→ **Set of tasks**:
(a) In the interview excerpt on black leadership below, list the kinds of boundaries across which Franklin says students should be brought together.
(b) Carry on the interview excerpt on black leadership below, picking up after its final sentence.

→ **Text excerpt**:
----------

Explorations in Black Leadership

Co-Directed by Phyllis Leffler & Julian Bond

Influence of Travel

BOND: We've taken you up through college years and you've described this really rich mix of experiences, of travel overseas, education overseas, the black college experience at Morehouse. Prior to that, the integrated high school, some leadership positions. Great family influences, the influence of Bishop Ford. All of this taken together I'm guessing has made you who you are.

Is it at all possible to replicate this for larger numbers of people? I mean, you can't pick people's families for them. You can't pick their high school for them. But is it possible in some way to replicate your experiences or the kinds of experiences you've had for larger -- a larger group of people?

FRANKLIN: I think it is possible to replicate dimensions of it and I think I would thematize this in terms of crossing boundaries. I think that, you know, local religious communities and organizations, secular community serving organizations, youth groups of various kinds, as well as educational, public schools and private schools ought to be more intentional about finding ways to bring students together from across geographic, ethnic, racial, cultural boundaries. So that they can dialogue and perhaps work together. I mean, Habitat for Humanity provides some opportunities of that sort as well. But in addition to our sort of domestic encounter with others that can be -- I mean, forums can certainly be organized to facilitate that -- I think some international experience, particularly in the post 9/11 era where the rest of the world sort of regards Americans as very parochial and detached and sort of, "We don't care about the rest of the world. We don't know much about the rest of the globe and we can kind of carry on with a certain level of global naiveté because everybody wants to be an American anyway, and we've got it all." And I think we'd better work hard now to try to disabuse the rest of the world of that notion. And I would hope that certainly for kind of especially that ripe period of the high school years, I especially think that the rising senior, that is, those who have reached the junior year and are about to -- that summer, a lot of organizations try to create opportunities for students to travel. I just think it's very important for us to get outside and look back at ourselves.

----------

→ **Entries supplied**:
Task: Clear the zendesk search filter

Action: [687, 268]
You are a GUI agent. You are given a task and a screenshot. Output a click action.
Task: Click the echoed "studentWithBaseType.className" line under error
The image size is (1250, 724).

----------

→ **Task-by-task answers**:
(a) geographic, ethnic, racial, cultural

(b)
BOND: But how do you overcome the tendency, the desire of many people, both within black America and within America period, to want to be with themselves, with people like them? I'm thinking about AMEs want to be with the AMEs, the Baptists want to be with the Baptists, and all. How do you get people to broaden their own horizons when they have this real tendency not to do so?

FRANKLIN: I think it's exceedingly difficult, and it's important to hold up for them the exemplars, the role models of people who have done that, who've walked kind of this often lonely ground into new places. And who have survived and who are the better for it. I think, you know, people like Malcolm X and Martin Luther King, Jr. and so many others who benefited from international travel, from learning in unusual contexts and kind of leaving home, as it were. That we just really try to promote that is important. And I think to find resources in the religious tradition itself as well as in our cultural and literary traditions that talk about, you know, really being a world citizen. Being at home in a larger world. We are not alone. And you know, I think even, you know, I read Jesus' way, of thinking about his own self-understanding of moving beyond his own immediate community to encounter gentiles as a part of the mission, a part of his way of living a more fulfilled life, is this encounter with the other. And I think that that is a kind of paradigm that many of us in today's -- certainly in the church world but in the larger culture -- simply abandon. There's this almost a" dread of diversity" as I've heard one scholar name this. And I think if we can create safe harbors, if we can promote the successful examples, it makes a tremendous positive difference when you risk crossing the boundary. It's certainly I've experienced that in my life, and I try to encourage and promote that with other people.

BOND: Still, it's very, very difficult to do because people are afraid of the different, of the new, of the other. Strikes me as a tremendous challenge to help them overcome that.

FRANKLIN: Yes, yes.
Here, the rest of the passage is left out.